I am pretty sure you never got to peek under the hood of the stellar forge, so you can't possibly know anything about it and you're just assuming and trying to make it look like facts. Didn't work.

I am making a lot of assumptions, I agree.

But regardless of how it's coded it's just the rendering of objects with X, Y & Z co-ordinates. So alter (or smooth) those co-ordinates. Just basic geometry - nothing more, no "magic" here.
 
I am making a lot of assumptions, I agree.

But regardless of how it's coded it's just the rendering of objects with X, Y & Z co-ordinates. So alter (or smooth) those co-ordinates. Just basic geometry - nothing more, no "magic" here.

They aren't handplaced though. So you would need to change the seed, probably breaking some stuff, having explorers stranded and removing exploration data. Maybe not impossible but it isn't easy either.
 
BongoBaggins, great reply thank you.. well remembered about that video.

Still loving it even though I hear people say it looks awful I have to pinch myself when I think of what is trying to be recreated here...

Happy xmas you all :)
 
BongoBaggins, great reply thank you.. well remembered about that video.

Still loving it even though I hear people say it looks awful I have to pinch myself when I think of what is trying to be recreated here...

Happy xmas you all :)

Six of one and a half dozen of the other. Great minds don't compromise with their "vision."

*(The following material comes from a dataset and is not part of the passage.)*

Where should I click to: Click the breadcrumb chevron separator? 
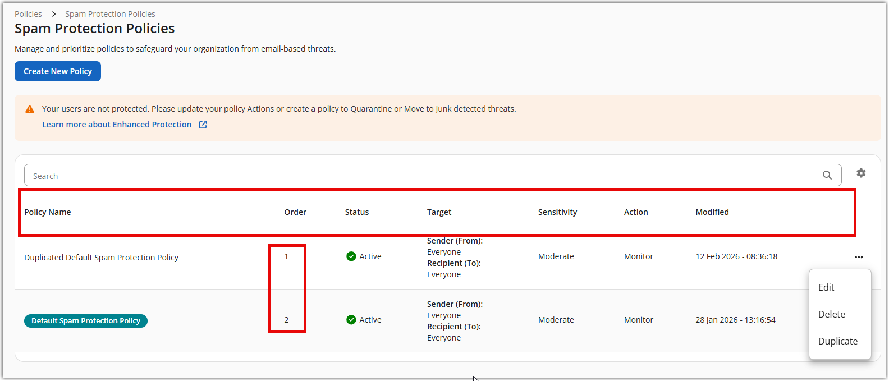click(x=54, y=14)
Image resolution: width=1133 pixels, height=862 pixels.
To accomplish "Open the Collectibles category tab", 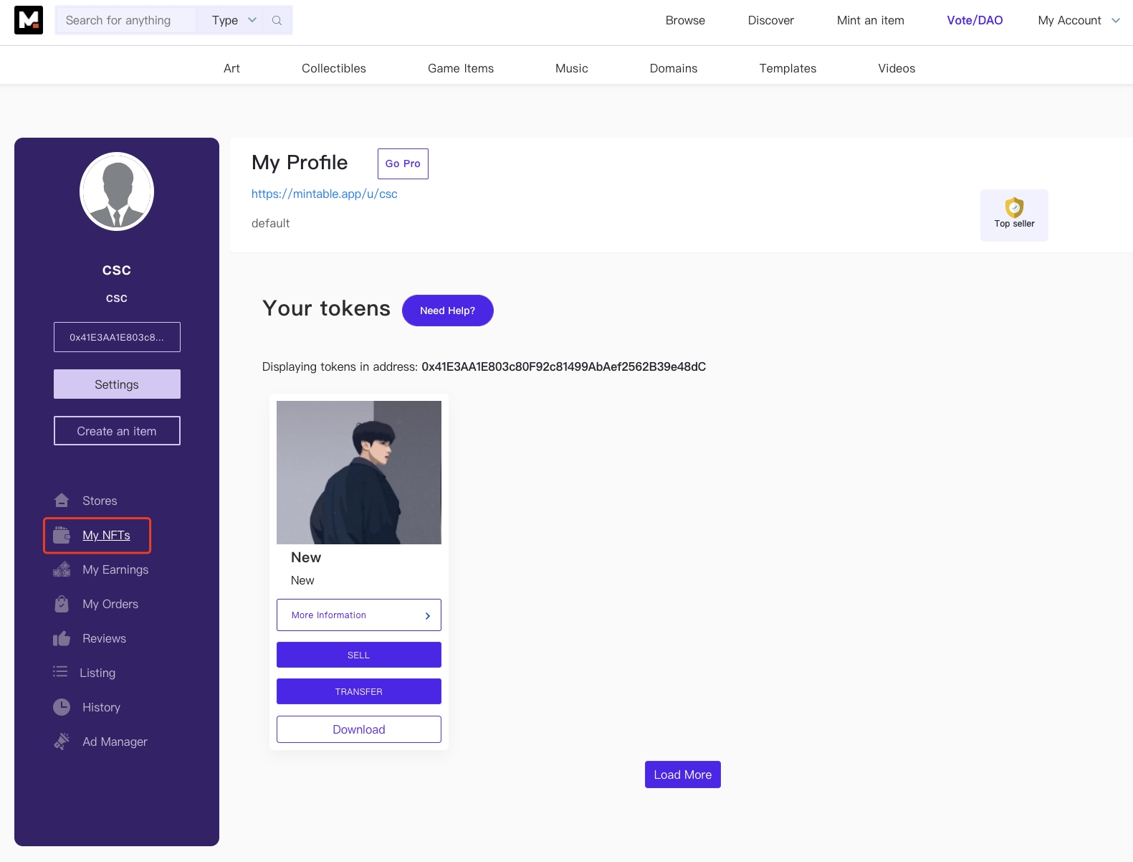I will point(334,68).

On the other hand, other great minds may be more apt at making them a reality, or at least selling them.

RIP, Steve Jobs.
 
They aren't handplaced though. So you would need to change the seed, probably breaking some stuff, having explorers stranded and removing exploration data. Maybe not impossible but it isn't easy either.

Might be able to be sorted on a post processing level, as it were, for graphics seaming. But yeah, it would add to the workload ever time the skybox is generated on each jump.